Nach der Pause brachte HSV-Trainer per Carlen mit Martin Stumps einen 23-jährigen Oberliga-Spieler für den rechten Rückraum. Doch der leistete sich gleich einen Schrittfehler, was Ilic aus zehn Metern mit dem 16:14 bestrafte. In der Deckung setzte Gislason nun auf die 3-2-1-Variante mit Narcisse als Wellenbrecher auf der vorgezogenen Position. Den Ton gab dann aber ein Hamburger an: Johannes Bitter kam nach der Pause und schnappte sich gleich einen Andersson-Wurf und ein Ball von Sprenger. Das fiel zunächst nicht wirklich ins Gewicht, weil Narcisse zum 17:15 abhob (35.), doch Bitter schien die müde wirkenden THW-Angreifer zusätzlich zur nun fester zupackenden HSV-Abwehr zu verunsichern. Als Ahlm nach 37 Minuten bereits seine zweite Zeitstrafe erhielt und kurz nach dessen Rückkehr Omeyer wegen Reklamierens ebenfalls zwei Minuten auf die Bank geschickt wurde, nutzten die Hansestädter dies zu einer 3:0-Serie zum 18:18 (43.).

Vor allem Andersson war in dieser Phase der hohe Kraftaufwand der ersten Halbzeit anzumerken. Christian Zeitz hatte sich zwar mit warm gemacht, konnte aber von Gislason nicht eingesetzt werden. Ein Doppelschlag von Hens brachte die erste Führung für den Meister (45.), die Schröder und Duvnjak kurz darauf auf 22:20 ausbauten (49.).

THW kämpft sich zurück
Marcus Ahlm hatte gegen die harte Hamburger Deckung einen schweren Stand.
Klicken Sie zum Vergrößern! Marcus Ahlm hatte gegen die harte Hamburger Deckung einen schweren Stand.
Ahlm verkürzte mit seinem einzigen Tor auf 21:22, was Jansen mit einem verwandelten Siebenmeter konterte. Bis zu diesem Zeitpunkt hatten sich zwölf Ballverluste beim THW angehäuft - zu viele gegen einen trotz der Ausfälle kämpferisch starken Gegner. Aber der THW kämpfte ebenfalls - und kam zurück ins Spiel. Omeyer parierte und passte auf den für den unauffälligen Dominik Klein in die Partie gekommenden Lundström, der schnell weiter auf Andersson passte, der dann mit einem Heber den 22:23-Anschluss herstellte.

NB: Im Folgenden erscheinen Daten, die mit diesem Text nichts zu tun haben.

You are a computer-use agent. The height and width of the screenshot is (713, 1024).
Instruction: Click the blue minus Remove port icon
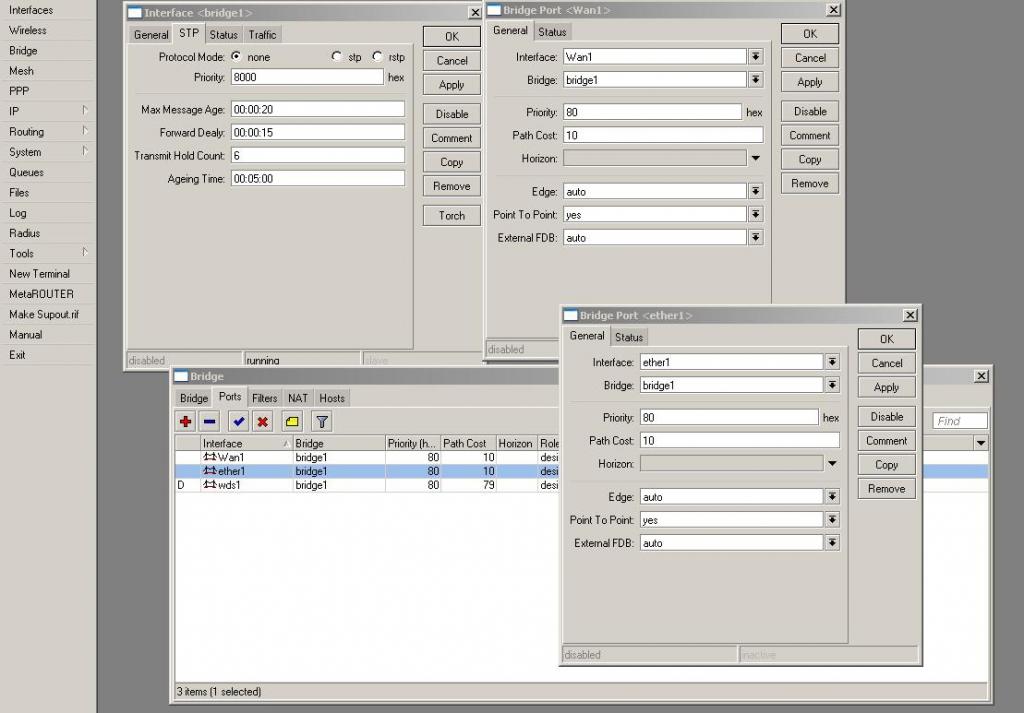pos(209,422)
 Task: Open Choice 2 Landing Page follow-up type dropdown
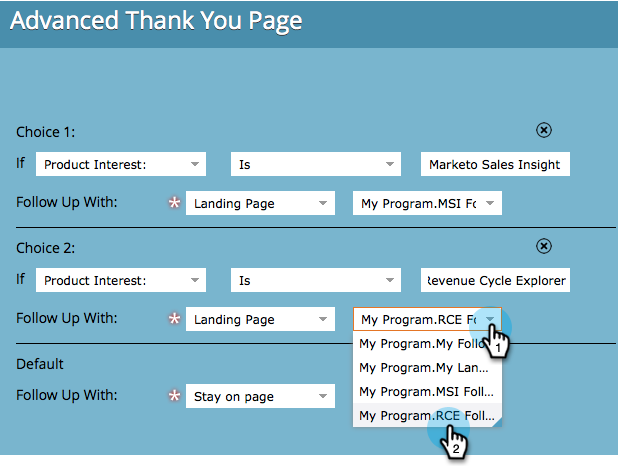pos(261,319)
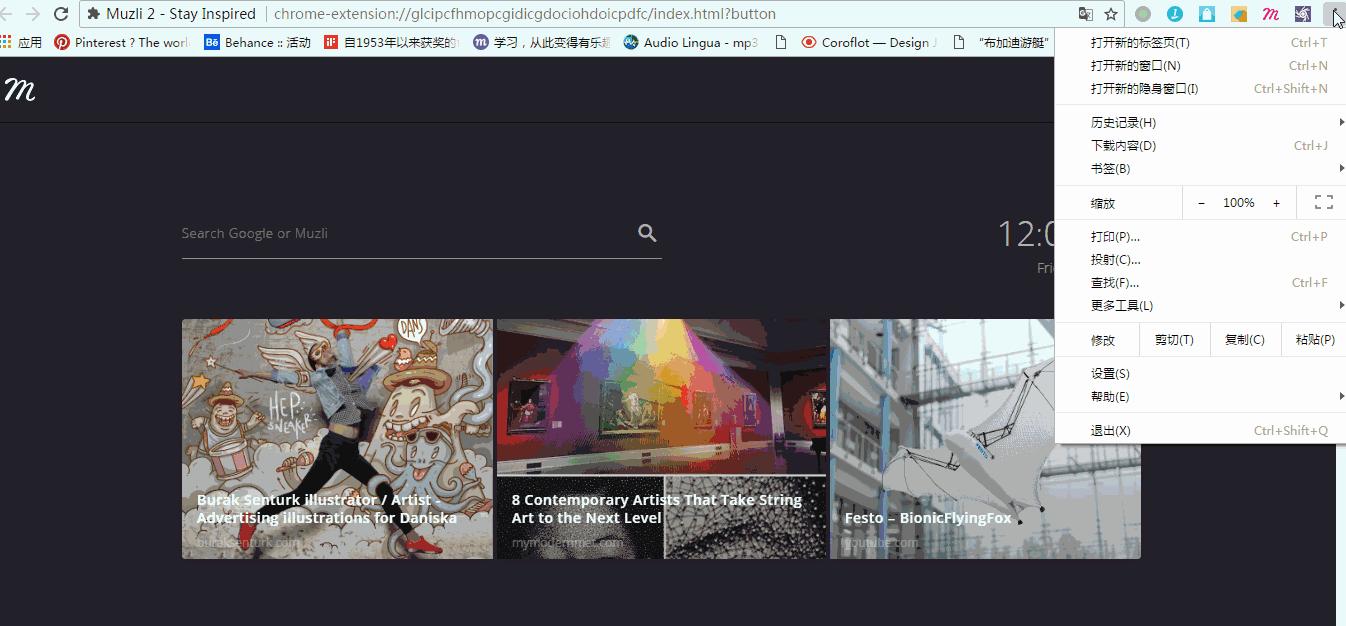Image resolution: width=1346 pixels, height=626 pixels.
Task: Open the Pinterest bookmark icon
Action: [x=62, y=42]
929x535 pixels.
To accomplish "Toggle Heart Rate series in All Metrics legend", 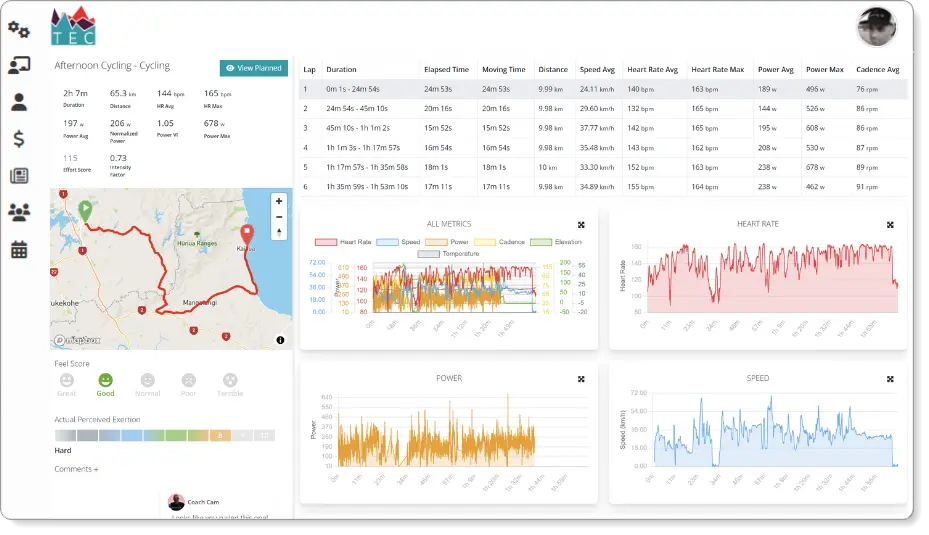I will (x=345, y=242).
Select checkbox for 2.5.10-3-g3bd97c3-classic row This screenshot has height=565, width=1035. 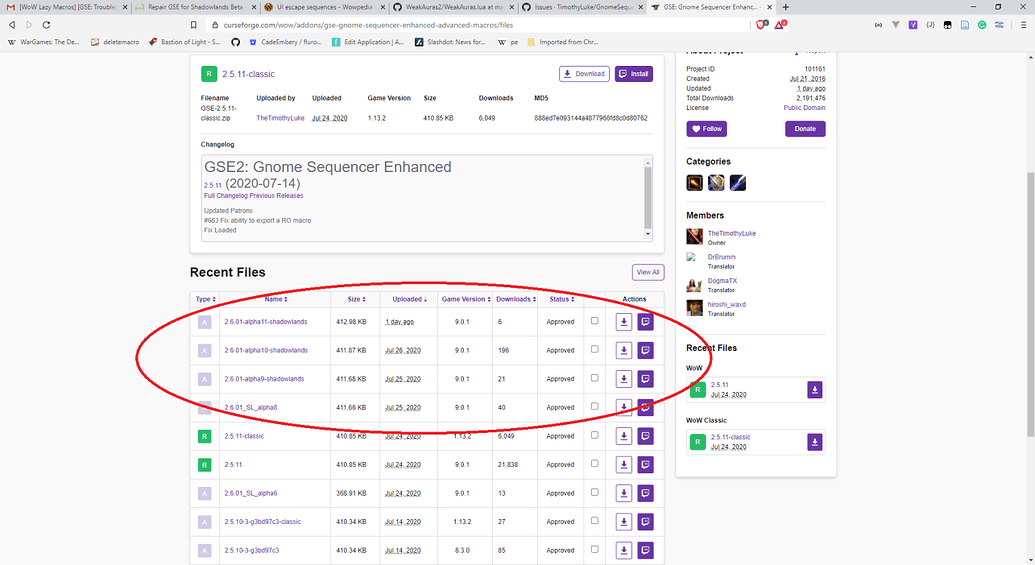click(595, 521)
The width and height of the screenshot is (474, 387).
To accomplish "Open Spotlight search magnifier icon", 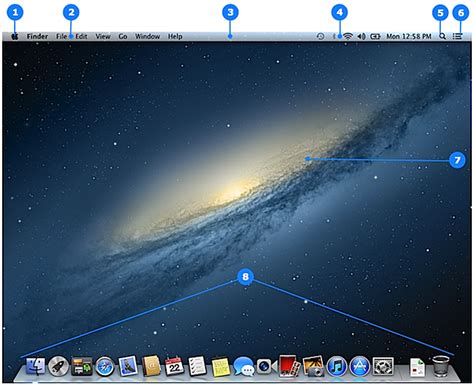I will tap(442, 36).
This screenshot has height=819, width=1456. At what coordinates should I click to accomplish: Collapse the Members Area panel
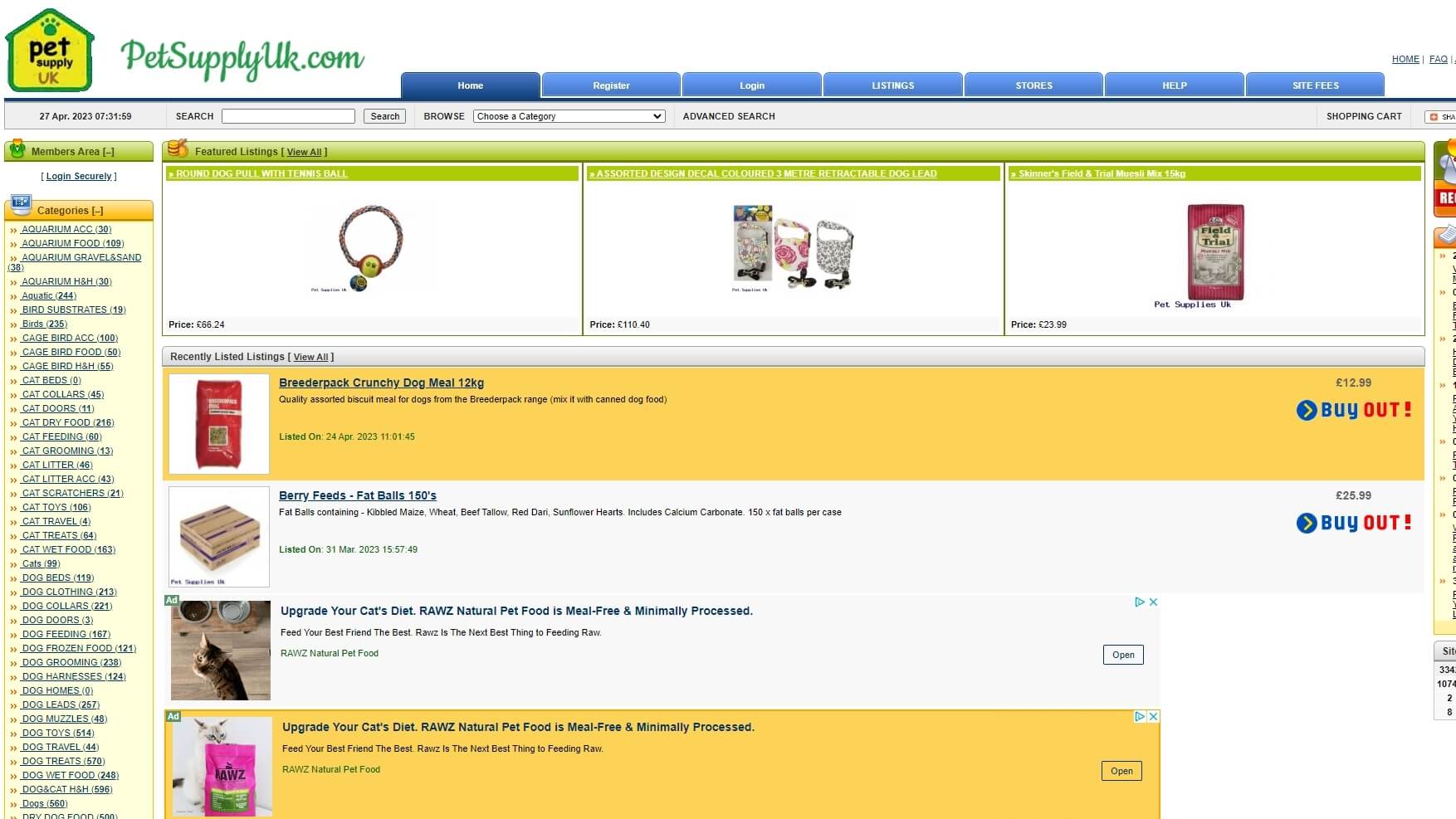pyautogui.click(x=106, y=151)
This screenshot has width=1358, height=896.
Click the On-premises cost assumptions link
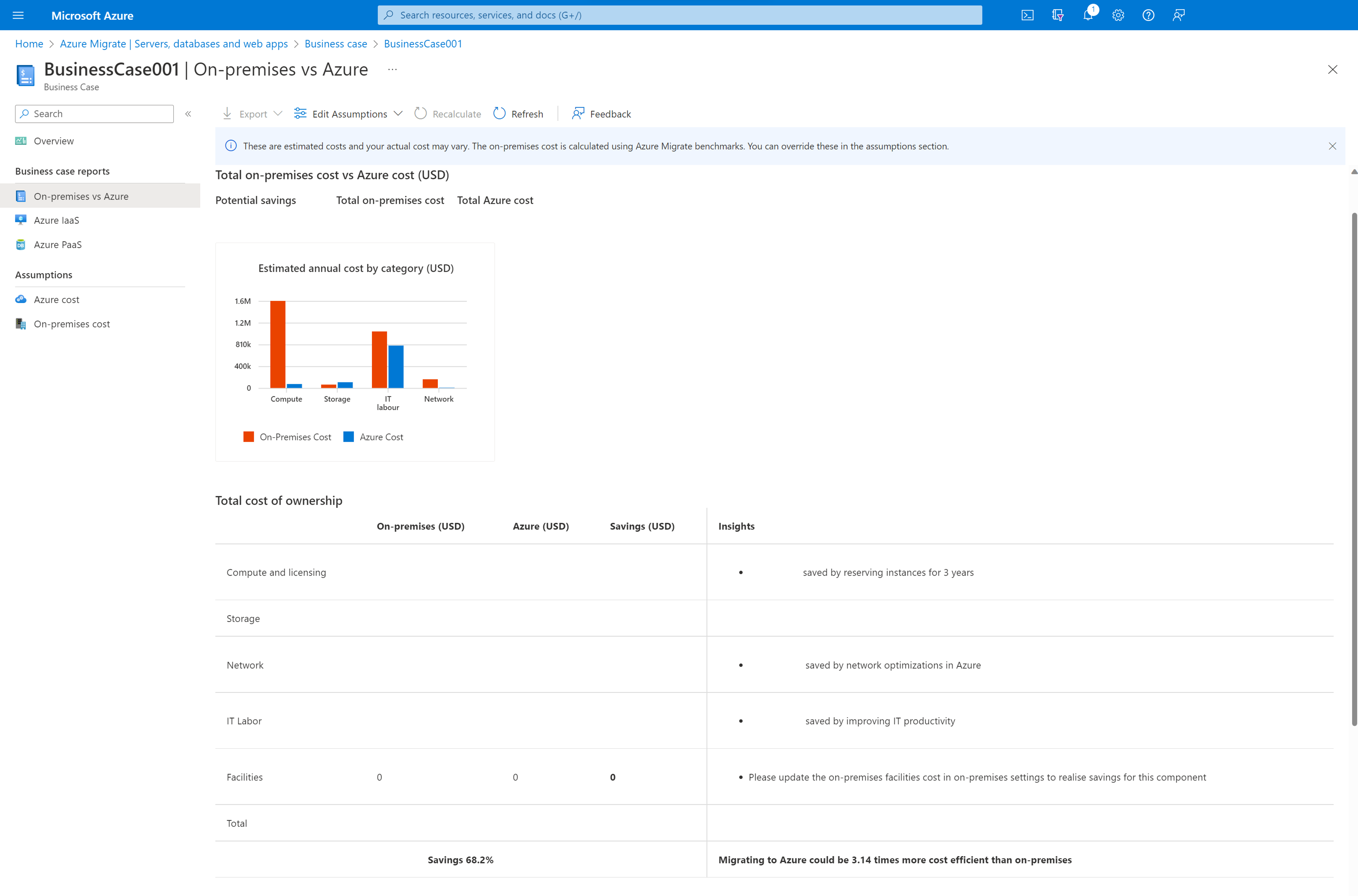click(71, 323)
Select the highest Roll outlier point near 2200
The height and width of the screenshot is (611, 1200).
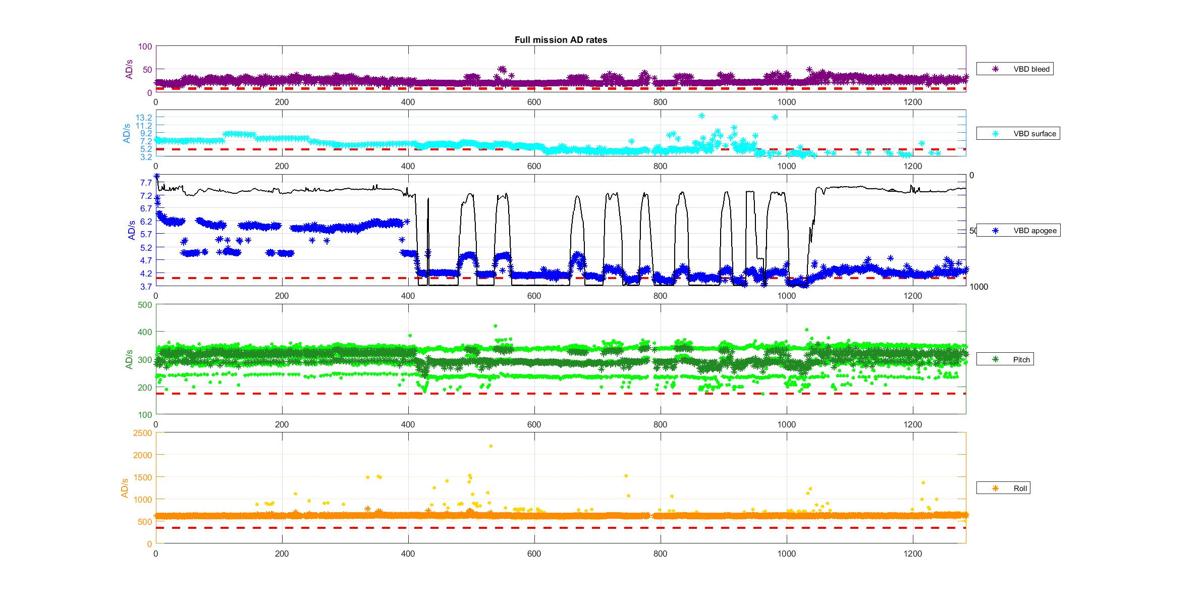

Verbissen wurde nun um jeden Ball gefightet, und erneut war es Lundström, der einen weiten Pass fing und dieses mal selbst zum Ausgleich vollstreckte (53.) Der HSV hatte durch Jansen Gelegenheit zur erneuten Führung, doch Jansen warf einen Strafwurf weit über den für den Siebenmeter ins Tor beorderte Palicka hinweg über das Tor. Doch die Partie blieb hektisch: Andersson machte einen Schrittfehler, Vori vertändelte den Ball, Narcisse passte ins Leere - Palmarsson fasste sich ein Herz, ging durch die Schnittstelle der Hamburger Deckung und markierte das 24:23 (56.)

Dramatische Schlussphase
So sehen Super-Cup-Sieger aus: Mannschaftsfoto nach dem gelungenen Saisonauftakt.
Klicken Sie zum Vergrößern! So sehen Super-Cup-Sieger aus: Mannschaftsfoto nach dem gelungenen Saisonauftakt.
Doch noch waren über vier Minuten zu spielen. Minuten, in denen sich die Fehler auf beiden Seiten noch einmal häuften. Bitter ahnte gegen Narcisse die Ecke, Omeyer strafte Hens ab, indem er seinen Wurf einfach festhielt. Die Minuten verranden, 50 Sekunden vor dem Ende brachte Carlen mit Lackovic einen siebten Feldspieler. Hens passte ins Aus, doch wegen einer Fouls blieben die Hansestädter im Ballbesitz. Auszeit HSV. Die Kieler Deeckung machte Druck, und erneut war es Hens, der den letztlich entscheidenden Fehler beging: Sein Pass auf Duvnjak landete im Seitenaus. Auszeit THW. 18 Sekunden vor dem Ende. Mit einer offenen Deckung versuchten die Hamburger, den Ball noch einmal zu erobern und ein Siebenmeterwerfen zu erzwingen. Lundström tankte sich an den Kreis durch, doch ging nicht den freien Weg aufs Tor, sondern zog nach innen. Der Kieler Linksaußen verlor den Ball, Palmarsson und Vori hechteten zum Abpraller. Der HSV-Kreisläufer gewann dieses Duell - doch der Kieler Youngster hinderte den routinierten Vori am Pass. Abpfiff. Der Rest war Jubel.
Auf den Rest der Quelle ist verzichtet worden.